Ich habe es gerade ausprobiert nur über die interne GraKa den Pc zu starten. Leider ohne Erfolg.

Nochmal was beim Einschalten passiert:
-Alle Lüfter laufen
-Festplatte startet
-Tastatur und Maus leuchten einmal auf wenn ich sie bei betriebenem PC in den USB-Port einstecke (das Aufleuchten wird bei mehrmaligem Ein- und Ausstecken wird doch nicht schwächer), aber blinken nicht während des vermeintlichen Bootvorganges
-Audio-Ausgang funktioniert (ich bekomme dieses kurze dumpfe Signal beim Einstecken und danach sehr leichte Statik >>normal)
-Power-Button leuchtet

-Keine LED´s leuchten, allerdings habe ich auch keine auf dem Mainboard gefunden und im Handbuch sind auch keine verzeichnet
-Keine Bios-Piep-Signale vom Mainboard (ist an dem Mainboard überhaupt ein entsprechender Speaker installiert?)

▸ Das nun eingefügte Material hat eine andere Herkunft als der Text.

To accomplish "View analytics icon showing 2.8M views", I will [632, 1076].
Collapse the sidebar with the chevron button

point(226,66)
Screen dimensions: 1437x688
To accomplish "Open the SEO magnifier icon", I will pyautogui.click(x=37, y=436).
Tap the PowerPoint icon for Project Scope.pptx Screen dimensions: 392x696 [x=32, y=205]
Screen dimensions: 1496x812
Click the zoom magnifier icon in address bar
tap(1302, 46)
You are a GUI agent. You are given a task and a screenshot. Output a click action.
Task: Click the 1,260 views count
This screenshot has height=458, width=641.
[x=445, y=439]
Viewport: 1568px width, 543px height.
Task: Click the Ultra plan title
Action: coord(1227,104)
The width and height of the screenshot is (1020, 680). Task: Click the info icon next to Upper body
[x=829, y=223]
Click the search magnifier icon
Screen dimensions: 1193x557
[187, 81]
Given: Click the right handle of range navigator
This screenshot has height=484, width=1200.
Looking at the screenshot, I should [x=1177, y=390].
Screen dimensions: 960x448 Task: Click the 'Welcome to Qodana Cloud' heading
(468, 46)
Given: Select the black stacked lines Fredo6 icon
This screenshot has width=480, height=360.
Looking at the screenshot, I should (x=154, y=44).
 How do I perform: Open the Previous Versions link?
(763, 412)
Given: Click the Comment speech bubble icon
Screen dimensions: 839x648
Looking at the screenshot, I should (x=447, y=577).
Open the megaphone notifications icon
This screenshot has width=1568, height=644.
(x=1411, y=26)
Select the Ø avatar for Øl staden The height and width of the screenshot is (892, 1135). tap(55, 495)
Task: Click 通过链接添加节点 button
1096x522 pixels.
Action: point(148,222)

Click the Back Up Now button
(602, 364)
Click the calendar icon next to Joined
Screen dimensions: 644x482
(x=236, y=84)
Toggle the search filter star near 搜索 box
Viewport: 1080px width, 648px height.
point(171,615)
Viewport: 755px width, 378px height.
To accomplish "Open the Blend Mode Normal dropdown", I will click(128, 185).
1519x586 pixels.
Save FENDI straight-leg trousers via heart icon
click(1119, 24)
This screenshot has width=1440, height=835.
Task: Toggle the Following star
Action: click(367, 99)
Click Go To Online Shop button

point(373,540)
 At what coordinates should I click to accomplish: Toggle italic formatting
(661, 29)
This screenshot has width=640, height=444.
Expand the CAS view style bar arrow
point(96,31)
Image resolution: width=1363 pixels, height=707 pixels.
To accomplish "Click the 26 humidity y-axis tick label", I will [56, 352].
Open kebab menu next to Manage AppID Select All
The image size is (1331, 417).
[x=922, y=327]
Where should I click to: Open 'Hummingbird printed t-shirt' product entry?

-*Kein Bildsignal, weder über VGA, DVI-D oder HDMI* (mit 2 Fernsehern und einem Monitor getestet, an denen liegt es also nicht)
____________________
Das Gleiche ist der Fall wenn ich die Geforce GTX 760 an das Mainboard anschließe, hier laufen die Lüfter der GraKa natürlich zusätzlich
Das Netzteil und die Festplatte funktionieren beim alten Rechner einwandfrei

Meine momentane Vermutung:
-BIOS beschädigt?
-CPU beim Einbau doch beschädigt worden (wie findet man das raus?)
-Mainboard hat ein Werks-Defekt?
-In diesem Thread: http://extreme.pcgameshardware.de/komplette-rechner-praxisprobleme/304679-neuer-pc-startet-aber-schwarzes-bild.html spricht OP einen "VG3" an. Was genau meint er damit?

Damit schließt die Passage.